Они говорили: «О, о! Какой вы отважный человек! Не представляем, как можно вот так начинать с нуля, мы бы не смогли…»
Потом я догадалась, как им отвечать. Я советовала спросить у собственной бабушки, если она еще жива, и почти никогда не ошибалась. Бабушка оказывалась эмигранткой из Ирландии или Франции, беженкой из Восточной Европы… Иногда даже и у папы с мамой мой собеседник мог бы спросить. Иногда оказывалось, что его самого привезли младенцем – но он решительно ничего не знает, ничего не помнит.
Это потому, что дети иммигрантов отказываются получать сведения о проблемах национальных меньшинств и страданиях беженцев через опыт собственных родителей. Они предпочитают узнавать об этом из мелодраматических фильмов, из университетских лекций с терминологией и статистикой. Домашнего же бабушкиного акцента, смешных манер, странной кухни со странными домашними запахами – этого просто невозможно не стыдиться.
Конечно, я преувеличивала свое знание языка. Говорить-то я могла, но понимать всегда гораздо труднее. И я тогда еще не отучилась произносить жалобные русские монологи с подробным перечислением всех своих проблем. Мне казалось, что мои проблемы глубже и важнее. Может, так оно и было, но такое наивно-эгоистическое отношение к полузнакомым людям не приводит к серьезной дружбе.
Позже я поняла, что принято здесь рассказывать не о том, что с тобой сделала жизнь, а о том, что ты сделал со своей жизнью и чего от судьбы добился. Причитания, даже и приправленные горькой иронией, вызывают недоумение.

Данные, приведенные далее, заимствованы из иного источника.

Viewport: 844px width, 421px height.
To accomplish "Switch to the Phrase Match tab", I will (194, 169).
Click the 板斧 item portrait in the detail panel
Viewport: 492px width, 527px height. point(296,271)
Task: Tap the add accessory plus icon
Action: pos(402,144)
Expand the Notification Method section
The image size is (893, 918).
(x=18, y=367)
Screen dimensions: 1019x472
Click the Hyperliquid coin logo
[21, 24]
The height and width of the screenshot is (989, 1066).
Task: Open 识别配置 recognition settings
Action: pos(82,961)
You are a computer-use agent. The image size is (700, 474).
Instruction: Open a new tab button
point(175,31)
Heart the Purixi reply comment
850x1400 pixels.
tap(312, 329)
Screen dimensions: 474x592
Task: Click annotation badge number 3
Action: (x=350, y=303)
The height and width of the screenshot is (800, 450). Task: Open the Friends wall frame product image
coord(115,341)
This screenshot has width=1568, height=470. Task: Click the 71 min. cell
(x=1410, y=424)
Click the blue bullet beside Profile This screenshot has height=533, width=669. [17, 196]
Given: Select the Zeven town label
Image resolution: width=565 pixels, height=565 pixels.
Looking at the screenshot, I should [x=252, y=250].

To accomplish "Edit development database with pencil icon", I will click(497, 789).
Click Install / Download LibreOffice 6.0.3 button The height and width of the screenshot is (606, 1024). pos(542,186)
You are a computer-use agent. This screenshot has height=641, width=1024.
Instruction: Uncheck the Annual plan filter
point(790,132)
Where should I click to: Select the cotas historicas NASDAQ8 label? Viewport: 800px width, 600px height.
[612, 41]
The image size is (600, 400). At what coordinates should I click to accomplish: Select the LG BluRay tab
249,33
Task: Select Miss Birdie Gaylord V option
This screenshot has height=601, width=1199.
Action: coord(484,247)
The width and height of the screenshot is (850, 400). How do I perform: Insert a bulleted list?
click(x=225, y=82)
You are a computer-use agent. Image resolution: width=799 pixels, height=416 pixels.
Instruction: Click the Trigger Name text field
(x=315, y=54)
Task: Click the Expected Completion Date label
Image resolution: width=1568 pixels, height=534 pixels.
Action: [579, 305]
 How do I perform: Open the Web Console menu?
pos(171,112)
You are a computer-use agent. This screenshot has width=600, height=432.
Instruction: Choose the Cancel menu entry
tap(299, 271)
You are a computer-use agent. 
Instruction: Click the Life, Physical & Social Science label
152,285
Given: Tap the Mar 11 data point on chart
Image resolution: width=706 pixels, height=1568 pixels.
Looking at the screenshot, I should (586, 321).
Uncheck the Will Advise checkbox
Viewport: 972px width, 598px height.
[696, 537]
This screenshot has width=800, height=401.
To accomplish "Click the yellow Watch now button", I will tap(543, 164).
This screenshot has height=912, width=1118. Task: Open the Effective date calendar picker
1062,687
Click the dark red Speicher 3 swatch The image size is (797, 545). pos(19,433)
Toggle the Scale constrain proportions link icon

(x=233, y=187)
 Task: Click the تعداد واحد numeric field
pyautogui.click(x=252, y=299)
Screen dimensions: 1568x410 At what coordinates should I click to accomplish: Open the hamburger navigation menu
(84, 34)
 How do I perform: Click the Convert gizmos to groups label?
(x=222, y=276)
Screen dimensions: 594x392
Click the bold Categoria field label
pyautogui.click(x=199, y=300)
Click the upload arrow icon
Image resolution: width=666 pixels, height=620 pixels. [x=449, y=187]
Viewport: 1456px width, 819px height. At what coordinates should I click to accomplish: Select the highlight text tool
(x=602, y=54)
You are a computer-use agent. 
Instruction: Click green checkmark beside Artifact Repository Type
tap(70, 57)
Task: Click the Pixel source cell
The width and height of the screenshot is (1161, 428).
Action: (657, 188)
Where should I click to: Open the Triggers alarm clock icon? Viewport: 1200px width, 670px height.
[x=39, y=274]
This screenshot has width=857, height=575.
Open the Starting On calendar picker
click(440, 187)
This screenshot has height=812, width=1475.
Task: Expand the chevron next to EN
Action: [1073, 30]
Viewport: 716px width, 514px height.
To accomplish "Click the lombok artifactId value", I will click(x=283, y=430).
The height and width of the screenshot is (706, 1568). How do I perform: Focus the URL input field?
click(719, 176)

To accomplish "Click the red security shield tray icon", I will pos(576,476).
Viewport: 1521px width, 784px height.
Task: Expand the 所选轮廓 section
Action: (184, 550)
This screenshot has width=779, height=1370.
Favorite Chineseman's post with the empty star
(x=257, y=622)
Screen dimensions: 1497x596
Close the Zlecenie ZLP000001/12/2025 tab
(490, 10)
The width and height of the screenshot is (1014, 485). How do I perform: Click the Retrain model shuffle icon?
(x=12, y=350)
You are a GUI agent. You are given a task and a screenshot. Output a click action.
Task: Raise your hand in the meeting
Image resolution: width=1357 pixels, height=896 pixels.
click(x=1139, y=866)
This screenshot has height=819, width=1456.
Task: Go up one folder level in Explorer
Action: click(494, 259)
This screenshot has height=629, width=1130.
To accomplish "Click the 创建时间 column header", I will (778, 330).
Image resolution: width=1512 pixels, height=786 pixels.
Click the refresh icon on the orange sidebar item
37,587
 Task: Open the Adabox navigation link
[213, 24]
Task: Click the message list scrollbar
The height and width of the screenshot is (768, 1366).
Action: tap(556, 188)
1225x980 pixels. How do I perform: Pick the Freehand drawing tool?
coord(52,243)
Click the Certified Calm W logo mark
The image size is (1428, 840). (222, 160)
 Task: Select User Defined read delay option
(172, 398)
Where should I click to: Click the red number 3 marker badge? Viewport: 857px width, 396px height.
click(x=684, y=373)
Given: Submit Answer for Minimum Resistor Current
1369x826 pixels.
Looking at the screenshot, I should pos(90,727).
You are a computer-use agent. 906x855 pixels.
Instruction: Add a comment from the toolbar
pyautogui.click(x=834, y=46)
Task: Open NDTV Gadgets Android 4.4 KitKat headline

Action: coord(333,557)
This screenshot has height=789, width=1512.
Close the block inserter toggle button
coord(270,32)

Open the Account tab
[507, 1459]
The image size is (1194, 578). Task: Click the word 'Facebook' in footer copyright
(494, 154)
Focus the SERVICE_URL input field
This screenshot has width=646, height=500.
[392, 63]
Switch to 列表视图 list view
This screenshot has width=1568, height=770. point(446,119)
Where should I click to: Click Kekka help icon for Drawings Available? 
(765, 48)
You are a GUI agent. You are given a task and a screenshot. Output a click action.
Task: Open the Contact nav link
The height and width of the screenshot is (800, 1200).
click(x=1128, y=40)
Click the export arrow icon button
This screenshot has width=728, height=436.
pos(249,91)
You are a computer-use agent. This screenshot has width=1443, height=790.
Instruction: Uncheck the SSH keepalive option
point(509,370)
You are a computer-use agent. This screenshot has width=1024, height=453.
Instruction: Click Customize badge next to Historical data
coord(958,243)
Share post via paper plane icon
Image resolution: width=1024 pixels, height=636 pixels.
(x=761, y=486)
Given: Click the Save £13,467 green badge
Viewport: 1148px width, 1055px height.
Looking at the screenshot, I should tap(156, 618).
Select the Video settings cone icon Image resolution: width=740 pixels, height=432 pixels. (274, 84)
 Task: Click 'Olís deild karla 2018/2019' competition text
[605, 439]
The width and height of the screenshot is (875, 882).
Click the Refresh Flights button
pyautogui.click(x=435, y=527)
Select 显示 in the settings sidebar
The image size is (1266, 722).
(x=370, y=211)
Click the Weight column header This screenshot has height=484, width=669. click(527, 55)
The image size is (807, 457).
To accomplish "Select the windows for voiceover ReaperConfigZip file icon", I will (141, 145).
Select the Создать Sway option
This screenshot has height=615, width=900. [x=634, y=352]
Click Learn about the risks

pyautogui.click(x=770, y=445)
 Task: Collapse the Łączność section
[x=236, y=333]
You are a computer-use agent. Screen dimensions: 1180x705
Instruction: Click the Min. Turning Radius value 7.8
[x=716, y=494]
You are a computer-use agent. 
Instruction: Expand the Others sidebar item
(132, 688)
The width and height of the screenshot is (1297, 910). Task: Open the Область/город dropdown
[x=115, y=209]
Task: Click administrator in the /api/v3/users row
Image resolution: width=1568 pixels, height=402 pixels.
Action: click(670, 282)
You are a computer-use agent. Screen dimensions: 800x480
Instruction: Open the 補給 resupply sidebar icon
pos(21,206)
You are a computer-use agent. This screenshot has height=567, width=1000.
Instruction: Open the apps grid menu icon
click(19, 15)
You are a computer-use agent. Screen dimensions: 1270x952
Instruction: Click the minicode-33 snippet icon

Практические советы и помощь я получала от соседок, немецких и австрийских евреек, по большей части уже вдовых. Их прошлое казалось мне тогда мезозойской эрой, а они сами – коренными жительницами Нью-Йорка. Они и были если не коренными, то типичными. И это несмотря на то, что между собой соседки говорили по-немецки и магазин немецкий был тогда на нашей улице, с немецкими продуктами, с немецкими лекарствами и косметикой. Ностальгия была у людей по тем местам, где их хотели уничтожить. Ко времени нашего приезда они прожили в эмиграции примерно столько же, сколько я на данный момент. Теперь я понимаю, что жизнь моего района исчисляется волнами эмиграции, – это как цунами, идущее от исторического взрыва где-то далеко в океане. Беженцы от фашизма в тридцатых, мы в семидесятых. Нет, это я не о мировой истории рассуждаю, а о нашем довольно занудном районе Нью-Йорка. Вот мы теперь чего-то ерепенимся и возмущаемся: никто ничего не помнит и не хочет узнать! А мы что знали о прошлом наших соседок?